Prevent the Language Model from being Overconfident in Neural Machine Translation

Mengqi Miao,Fandong Meng,Yijin Liu,Xiao-Hua Zhou,Jie Zhou
DOI: https://doi.org/10.48550/arXiv.2105.11098
2021-05-31
Abstract:The Neural Machine Translation (NMT) model is essentially a joint language model conditioned on both the source sentence and partial translation. Therefore, the NMT model naturally involves the mechanism of the Language Model (LM) that predicts the next token only based on partial translation. Despite its success, NMT still suffers from the hallucination problem, generating fluent but inadequate translations. The main reason is that NMT pays excessive attention to the partial translation while neglecting the source sentence to some extent, namely overconfidence of the LM. Accordingly, we define the Margin between the NMT and the LM, calculated by subtracting the predicted probability of the LM from that of the NMT model for each token. The Margin is negatively correlated to the overconfidence degree of the LM. Based on the property, we propose a Margin-based Token-level Objective (MTO) and a Margin-based Sentencelevel Objective (MSO) to maximize the Margin for preventing the LM from being overconfident. Experiments on WMT14 English-to-German, WMT19 Chinese-to-English, and WMT14 English-to-French translation tasks demonstrate the effectiveness of our approach, with 1.36, 1.50, and 0.63 BLEU improvements, respectively, compared to the Transformer baseline. The human evaluation further verifies that our approaches improve translation adequacy as well as fluency.
Computation and Language,Artificial Intelligence
What problem does this paper attempt to address?
This paper attempts to solve the hallucination problem in neural machine translation (NMT), that is, the problem that the translation result is fluent but not well - matched with the source sentence. Specifically, when generating translations, NMT models focus too much on part of the translation content and ignore the information of the source sentence, leading to over - confidence of the language model (LM). This over - confidence makes the NMT model degenerate into a language model that only depends on part of the translation in some cases, thus producing inaccurate translations. To alleviate this problem, the author defines a new metric - the margin between NMT and LM, which is obtained by subtracting the prediction probability of LM for each word from the prediction probability of the NMT model. The smaller this margin is, the more over - confident the LM is. Based on this metric, the author proposes two optimization objectives: 1. **Margin - based Token - level Objective (MTO)**: Maximize the margin of each word to prevent the LM from being over - confident. 2. **Margin - based Sentence - level Objective (MSO)**: Further optimize through a dynamic weighting function to reduce the negative impact of "dirty data" (i.e., target sentences that do not match the source sentence) in the training data.

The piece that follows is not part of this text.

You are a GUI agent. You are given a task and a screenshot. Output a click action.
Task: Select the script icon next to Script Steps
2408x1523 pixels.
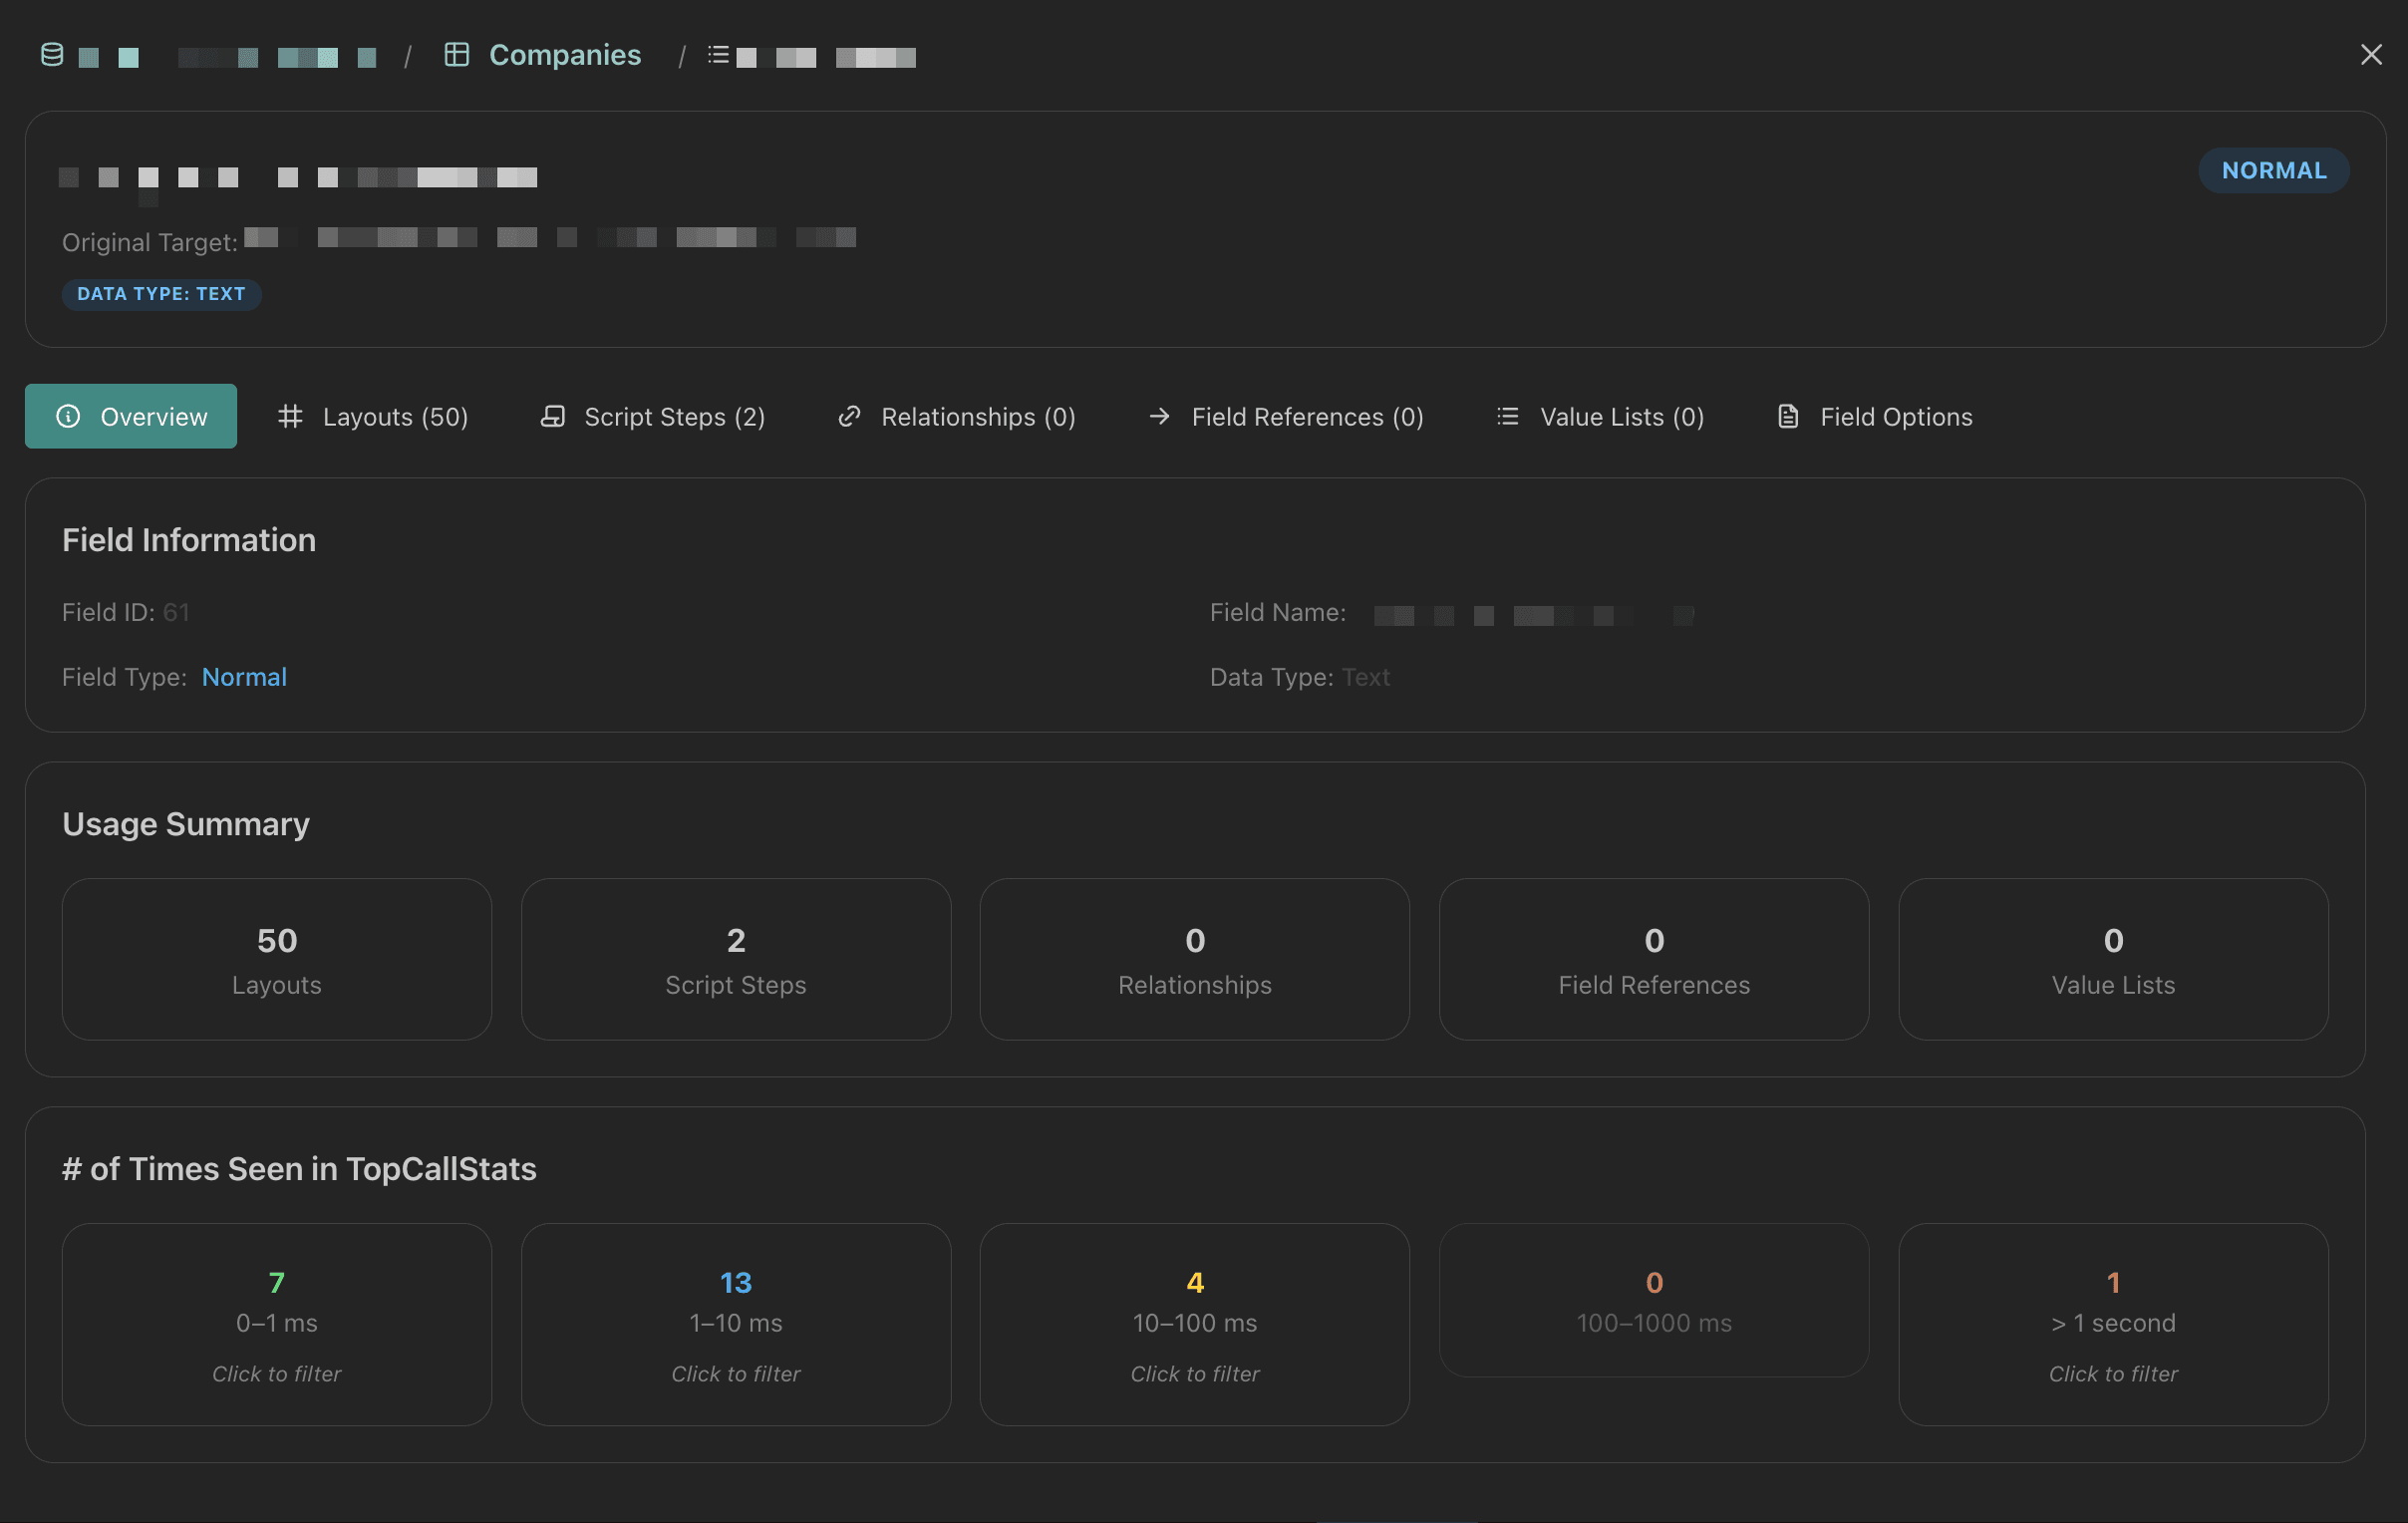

The experimental results show that these two methods significantly improve the accuracy and fluency of translation in multiple large - scale translation tasks, increasing the BLEU scores by 1.36, 1.50 and 0.63 respectively in the WMT14 English - German, WMT19 Chinese - English and WMT14 English - French translation tasks. In addition, human evaluation also verifies the effectiveness of these methods in improving translation accuracy and fluency.